Conversely, if approached exclusively from the business side, projects of this type will tend to lose sight of the original vision and become excessively tactical with immediate priorities sweeping aside any more strategic goals in the pursuit of short term imperatives. This approach may appear more productive in the short term but will rarely result in anything resembling a 'joined up system'. Typical symptoms of this approach are a set of uncoordinated departmental systems which are virtually impossible to integrate effectively. This is an uncomfortable position for any organisation wishing to provide a flexible customer centric service in an increasingly competitive world.

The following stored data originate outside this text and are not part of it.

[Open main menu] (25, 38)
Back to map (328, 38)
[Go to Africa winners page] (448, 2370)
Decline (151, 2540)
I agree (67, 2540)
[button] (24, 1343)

Whilst problems of this type are not exclusive to IT they are exacerbated by the abstract nature of the underlying ideas and concepts. This above all else is what makes it so difficult to plot a course from the idealised vision of how things could be to a successful reorganisation of a real business. In practice successful programmes recognise that strategy and tactics have to coexist. Huge projects which take years to develop a whole new system in isolation from the realities of the underlying business and then expect to impose a complete new way of working almost always fail.

In contrast an approach which combines a strategic vision with a more pragmatic approach based on delivering real benefits in smaller doses and shorter time frames may not appear to be taking as direct a route but is far more likely to be successful. This is particularly true if the long term goals are kept under review because where the business wants to go will inevitably be influenced by what it learns on the way there.